A search warrant executed the same day at Andre Staggers’ residence resulted in the seizure of an AR-15 rifle, a half-kilogram of heroin and more than $400,000 in cash.

Staggers, Session, London Jr., Anderson and Ballard each face a maximum of life imprisonment, a $10,000,000 fine and at least five years of supervised release.

Morrison faces a maximum of 40 years imprisonment, a $5,000,000 fine and at least four years of supervised release. Olavarietta and Sterling could receive a maximum of 20 years in prison, a $1,000,000 fine and at least three years of supervised release.

Tregre said the criminal cases mounted against the suspects are so strong he expects each person to seek a plea agreement.

Staggers and Session also are charged with federal firearms violations. Staggers is charged with possession of a firearm as a felon, for which he could receive up to ten years of imprisonment, a $250,000 fine and up to three years of supervised release.

Session is charged with possession of a firearm as an armed career criminal, for which he could receive a minimum of 15 years in prison and a maximum of life imprisonment, a $250,000 fine and up to five years of supervised release. Staggers and Session are also charged with possession of a firearm in furtherance of a drug trafficking crime, for which they each face a minimum of five years in prison consecutive to any other sentence, a $250,000 fine and up to five years of supervised release.

Polite said the indictment represents a coordinated federal and state law enforcement effort within the Drug Enforcement Administration’s Gulf Coast High Intensity Drug Trafficking Area Program.

Agents and officers with the group arrested London Jr., Anderson, Morrison, Olavarrieta and Sterling on Wednesday. Ballard was arrested Aug. 23, 2015, on state charges that were incorporated into the federal indictment. Staggers and Session were arrested after the Feb. 25 search warrants that were executed at their respective homes.

Local involvement

Tregre said his deputies assisted for months with the investigation, adding the discovery of assault weapons in the suspects’ possession indicated a willingness by the group to operate violently in the drug trade.

He cited the teamwork of Louisiana and federal officers as a major reason these cases were made.

“Criminals could care less about parish lines,” he said. “Guys like this could care less about what jurisdiction you’re in. In my years in law enforcement, this is the best networking we’ve had.
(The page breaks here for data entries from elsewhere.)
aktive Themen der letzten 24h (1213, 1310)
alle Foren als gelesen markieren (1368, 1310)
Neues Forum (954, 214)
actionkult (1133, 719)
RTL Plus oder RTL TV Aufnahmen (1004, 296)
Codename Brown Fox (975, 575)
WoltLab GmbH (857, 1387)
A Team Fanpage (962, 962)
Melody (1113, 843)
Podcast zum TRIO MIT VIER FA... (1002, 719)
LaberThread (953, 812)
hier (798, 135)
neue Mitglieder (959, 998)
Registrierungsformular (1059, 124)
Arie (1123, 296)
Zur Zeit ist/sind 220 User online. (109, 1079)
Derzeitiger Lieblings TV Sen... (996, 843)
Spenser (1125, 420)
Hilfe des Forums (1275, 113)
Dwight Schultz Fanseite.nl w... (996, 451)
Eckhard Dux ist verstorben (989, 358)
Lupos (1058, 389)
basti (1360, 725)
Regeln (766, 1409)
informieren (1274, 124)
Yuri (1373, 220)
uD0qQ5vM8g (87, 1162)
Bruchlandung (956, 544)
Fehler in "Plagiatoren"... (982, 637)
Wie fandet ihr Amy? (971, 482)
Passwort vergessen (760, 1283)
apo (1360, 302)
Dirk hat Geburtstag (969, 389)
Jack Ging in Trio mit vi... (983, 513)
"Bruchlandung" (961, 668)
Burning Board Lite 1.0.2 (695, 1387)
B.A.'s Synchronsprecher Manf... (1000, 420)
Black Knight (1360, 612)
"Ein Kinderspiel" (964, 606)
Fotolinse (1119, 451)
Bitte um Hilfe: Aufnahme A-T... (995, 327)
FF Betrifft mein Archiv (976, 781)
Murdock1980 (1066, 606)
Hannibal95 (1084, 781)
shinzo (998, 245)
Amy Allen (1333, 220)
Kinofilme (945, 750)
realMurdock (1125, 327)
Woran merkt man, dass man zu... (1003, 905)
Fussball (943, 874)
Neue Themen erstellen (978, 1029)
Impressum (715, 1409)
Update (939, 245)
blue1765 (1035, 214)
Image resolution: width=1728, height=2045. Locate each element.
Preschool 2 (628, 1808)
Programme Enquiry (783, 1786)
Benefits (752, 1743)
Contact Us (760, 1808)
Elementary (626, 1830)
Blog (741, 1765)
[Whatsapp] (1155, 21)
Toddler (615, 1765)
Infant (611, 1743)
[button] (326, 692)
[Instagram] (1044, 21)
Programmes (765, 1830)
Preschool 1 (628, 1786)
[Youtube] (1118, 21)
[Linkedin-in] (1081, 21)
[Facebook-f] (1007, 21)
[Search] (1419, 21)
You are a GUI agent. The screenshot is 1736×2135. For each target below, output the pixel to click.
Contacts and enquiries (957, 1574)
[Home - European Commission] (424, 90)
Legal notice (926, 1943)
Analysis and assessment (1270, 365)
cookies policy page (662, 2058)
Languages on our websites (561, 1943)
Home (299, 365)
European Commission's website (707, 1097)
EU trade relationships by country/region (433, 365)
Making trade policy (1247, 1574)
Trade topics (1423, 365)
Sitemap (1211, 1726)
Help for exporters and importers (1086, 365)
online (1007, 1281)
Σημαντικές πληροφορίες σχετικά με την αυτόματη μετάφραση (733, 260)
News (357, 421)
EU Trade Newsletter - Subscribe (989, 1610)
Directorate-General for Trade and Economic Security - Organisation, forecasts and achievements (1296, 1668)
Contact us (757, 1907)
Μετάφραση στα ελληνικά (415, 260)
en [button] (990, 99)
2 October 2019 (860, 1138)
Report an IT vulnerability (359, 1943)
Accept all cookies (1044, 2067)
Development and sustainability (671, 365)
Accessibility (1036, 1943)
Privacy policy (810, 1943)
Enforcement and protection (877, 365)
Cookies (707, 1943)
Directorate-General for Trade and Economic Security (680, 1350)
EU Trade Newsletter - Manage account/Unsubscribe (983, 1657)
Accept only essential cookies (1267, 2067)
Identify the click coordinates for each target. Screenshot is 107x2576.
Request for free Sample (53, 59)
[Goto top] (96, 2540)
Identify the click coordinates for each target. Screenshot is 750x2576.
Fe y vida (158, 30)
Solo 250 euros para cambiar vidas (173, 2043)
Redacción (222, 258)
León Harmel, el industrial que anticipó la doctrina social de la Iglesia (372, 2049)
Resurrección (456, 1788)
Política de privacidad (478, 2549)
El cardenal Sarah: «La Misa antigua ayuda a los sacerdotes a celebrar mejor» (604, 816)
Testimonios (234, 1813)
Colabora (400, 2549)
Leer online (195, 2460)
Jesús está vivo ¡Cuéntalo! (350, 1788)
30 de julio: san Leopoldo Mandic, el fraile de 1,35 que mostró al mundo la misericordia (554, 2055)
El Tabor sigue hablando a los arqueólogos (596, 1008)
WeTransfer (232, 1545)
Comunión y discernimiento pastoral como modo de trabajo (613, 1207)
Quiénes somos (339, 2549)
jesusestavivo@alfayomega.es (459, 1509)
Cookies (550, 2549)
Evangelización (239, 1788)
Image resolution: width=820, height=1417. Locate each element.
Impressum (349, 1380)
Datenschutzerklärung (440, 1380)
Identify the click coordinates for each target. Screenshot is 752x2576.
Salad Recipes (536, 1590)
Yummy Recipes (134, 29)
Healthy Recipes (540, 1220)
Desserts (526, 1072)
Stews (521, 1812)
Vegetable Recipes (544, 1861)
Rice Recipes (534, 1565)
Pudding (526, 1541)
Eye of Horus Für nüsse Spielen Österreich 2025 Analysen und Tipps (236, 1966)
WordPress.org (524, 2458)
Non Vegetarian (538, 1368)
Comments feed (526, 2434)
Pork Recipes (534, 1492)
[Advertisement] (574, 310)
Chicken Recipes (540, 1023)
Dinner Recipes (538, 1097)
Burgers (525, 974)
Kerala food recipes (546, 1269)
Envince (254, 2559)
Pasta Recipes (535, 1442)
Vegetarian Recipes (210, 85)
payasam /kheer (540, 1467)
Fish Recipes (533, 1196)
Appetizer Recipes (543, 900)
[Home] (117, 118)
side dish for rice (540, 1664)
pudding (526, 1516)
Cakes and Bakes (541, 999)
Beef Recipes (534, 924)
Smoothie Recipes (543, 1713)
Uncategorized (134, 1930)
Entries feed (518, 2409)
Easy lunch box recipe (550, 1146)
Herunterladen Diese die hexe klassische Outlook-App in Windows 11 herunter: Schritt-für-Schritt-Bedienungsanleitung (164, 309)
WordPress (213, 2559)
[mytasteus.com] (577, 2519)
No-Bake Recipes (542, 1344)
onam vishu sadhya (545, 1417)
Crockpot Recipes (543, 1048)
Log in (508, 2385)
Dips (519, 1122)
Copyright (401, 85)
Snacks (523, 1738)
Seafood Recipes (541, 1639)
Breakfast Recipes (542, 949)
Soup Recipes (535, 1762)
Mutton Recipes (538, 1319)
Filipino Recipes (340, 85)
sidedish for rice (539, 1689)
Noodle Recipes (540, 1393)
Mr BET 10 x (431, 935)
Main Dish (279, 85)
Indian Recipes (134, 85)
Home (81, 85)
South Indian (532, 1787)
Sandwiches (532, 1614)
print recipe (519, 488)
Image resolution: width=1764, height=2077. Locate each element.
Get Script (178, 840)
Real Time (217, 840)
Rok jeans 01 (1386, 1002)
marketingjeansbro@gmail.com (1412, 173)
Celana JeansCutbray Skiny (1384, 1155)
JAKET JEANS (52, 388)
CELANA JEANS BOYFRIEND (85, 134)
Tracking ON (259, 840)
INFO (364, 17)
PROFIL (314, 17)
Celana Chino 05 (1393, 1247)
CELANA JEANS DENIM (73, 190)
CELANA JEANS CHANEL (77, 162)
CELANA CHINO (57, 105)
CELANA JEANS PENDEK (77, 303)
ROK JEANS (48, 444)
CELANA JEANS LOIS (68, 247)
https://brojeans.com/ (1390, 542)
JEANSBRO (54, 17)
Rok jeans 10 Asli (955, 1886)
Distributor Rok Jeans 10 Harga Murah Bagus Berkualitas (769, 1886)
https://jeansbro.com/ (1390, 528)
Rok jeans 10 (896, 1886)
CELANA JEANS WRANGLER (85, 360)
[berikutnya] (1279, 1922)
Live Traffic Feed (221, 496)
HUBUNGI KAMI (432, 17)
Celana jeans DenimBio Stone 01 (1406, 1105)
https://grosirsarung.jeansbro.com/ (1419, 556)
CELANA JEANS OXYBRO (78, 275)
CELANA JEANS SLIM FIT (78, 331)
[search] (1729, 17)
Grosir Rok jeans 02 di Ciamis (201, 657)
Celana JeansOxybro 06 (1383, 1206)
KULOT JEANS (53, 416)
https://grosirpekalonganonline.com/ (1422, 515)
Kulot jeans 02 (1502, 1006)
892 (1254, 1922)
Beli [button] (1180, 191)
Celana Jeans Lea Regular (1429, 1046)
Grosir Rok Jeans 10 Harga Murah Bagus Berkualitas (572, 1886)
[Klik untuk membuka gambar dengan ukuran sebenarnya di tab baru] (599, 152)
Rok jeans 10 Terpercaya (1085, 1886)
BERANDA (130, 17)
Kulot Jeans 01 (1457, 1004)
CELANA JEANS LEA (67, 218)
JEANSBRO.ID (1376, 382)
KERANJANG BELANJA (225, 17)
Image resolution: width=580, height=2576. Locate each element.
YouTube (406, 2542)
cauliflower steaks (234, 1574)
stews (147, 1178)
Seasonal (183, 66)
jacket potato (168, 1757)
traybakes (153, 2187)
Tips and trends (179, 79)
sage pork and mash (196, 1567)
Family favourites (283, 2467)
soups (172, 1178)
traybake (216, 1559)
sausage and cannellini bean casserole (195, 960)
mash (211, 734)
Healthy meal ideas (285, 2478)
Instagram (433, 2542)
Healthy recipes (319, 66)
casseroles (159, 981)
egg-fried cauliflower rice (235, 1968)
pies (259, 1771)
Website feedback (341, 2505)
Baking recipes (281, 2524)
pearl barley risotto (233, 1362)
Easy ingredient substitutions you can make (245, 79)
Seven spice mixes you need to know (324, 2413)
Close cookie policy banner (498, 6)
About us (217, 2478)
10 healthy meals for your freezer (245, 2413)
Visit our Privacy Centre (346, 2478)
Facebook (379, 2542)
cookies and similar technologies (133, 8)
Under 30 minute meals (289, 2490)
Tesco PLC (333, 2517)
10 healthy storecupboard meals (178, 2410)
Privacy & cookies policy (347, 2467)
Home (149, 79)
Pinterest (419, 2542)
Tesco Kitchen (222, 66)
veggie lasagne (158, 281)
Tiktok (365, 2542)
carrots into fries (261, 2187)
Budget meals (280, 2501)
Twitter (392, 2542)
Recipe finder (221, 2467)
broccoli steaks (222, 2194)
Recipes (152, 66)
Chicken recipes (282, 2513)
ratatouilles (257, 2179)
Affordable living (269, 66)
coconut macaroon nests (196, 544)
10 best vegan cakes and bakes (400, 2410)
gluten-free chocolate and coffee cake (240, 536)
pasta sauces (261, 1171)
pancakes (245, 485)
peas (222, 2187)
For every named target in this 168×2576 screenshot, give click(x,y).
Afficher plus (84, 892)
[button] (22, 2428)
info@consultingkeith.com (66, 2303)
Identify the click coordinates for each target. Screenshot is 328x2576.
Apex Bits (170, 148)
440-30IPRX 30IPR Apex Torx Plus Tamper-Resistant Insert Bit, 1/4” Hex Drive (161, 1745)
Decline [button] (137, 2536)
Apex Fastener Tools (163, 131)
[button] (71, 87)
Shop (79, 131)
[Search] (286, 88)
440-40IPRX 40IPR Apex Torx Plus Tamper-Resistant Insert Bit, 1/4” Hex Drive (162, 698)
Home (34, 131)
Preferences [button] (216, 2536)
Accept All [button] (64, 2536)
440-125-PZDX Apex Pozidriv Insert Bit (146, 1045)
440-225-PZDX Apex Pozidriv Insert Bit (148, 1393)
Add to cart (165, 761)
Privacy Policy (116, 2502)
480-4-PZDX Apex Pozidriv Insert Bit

I feel I can call anytime we need resources.”

Tregre said the partner agencies in this case were willing to bring their resources to St. John within a day’s notice.

“I don’t think we have ever really had that kind of relationship with our state and federal partners before,” Tregre said. “It has to (continue). I hope it does. We would all benefit from working together like that. That’s what it is going to take.”